Il y a eu au milieu des informations contradictoires plus ou moins angoissantes ou rassurantes sur la pandémie, un fait qui est passé inaperçu malgré son caractère potentiellement dangereux. Une attaque informatique visant à empoisonner l’eau distribuée à la population d’une ville de Floride a été déjouée in extremis selon des informations américaines officielles. Une « attaque » mettant en évidence la vulnérabilité de certaines infrastructures vitales face à la menace toujours plus présente des pirates informatiques. Surtout en cette période de crise sanitaire où la vigilance baisse.

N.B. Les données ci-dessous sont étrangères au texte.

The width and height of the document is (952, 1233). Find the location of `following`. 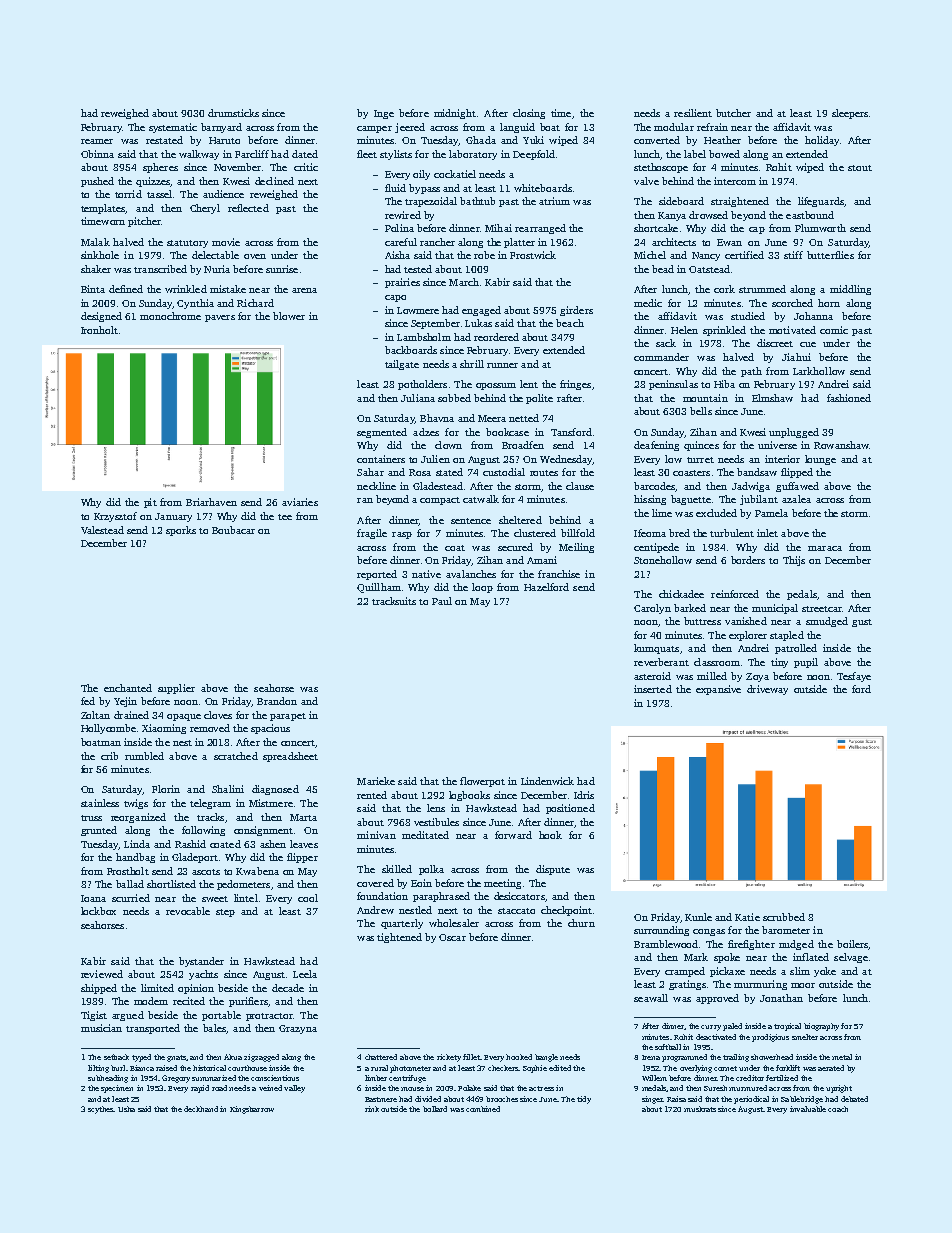

following is located at coordinates (203, 831).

La distribution d’une eau potable de qualité est une question essentielle sur la planète. Si l’on rappelle que quelque 2,2 milliards de personnes ne disposent pas de services d’alimentation en eau potable gérés en toute sécurité, 4,2 milliards sont privés de services d’assainissement gérés en toute sécurité et 3 milliards ne possèdent même pas d’installations de base pour se laver les mains.  A mettre en rapport avec les consignes diffusées mondialement autour de la nécessité de se protéger de la Covid-19 grâce à cette protection simple mais indispensable.

Or voici que dans les guerres « souterraines » qui se trament la possession de l’eau joue un rôle essentiel. On sait déjà que les lacs d’eau douce constitueront à terme des enjeux majeurs et que des grandes puissances lorgnent vers ceux qui sont encore propriétés privées comme au Canada. Partout on puise dans les nappes phréatiques pour fournir des volumes de plus en plus importants afin de ravitailler une population grandissante.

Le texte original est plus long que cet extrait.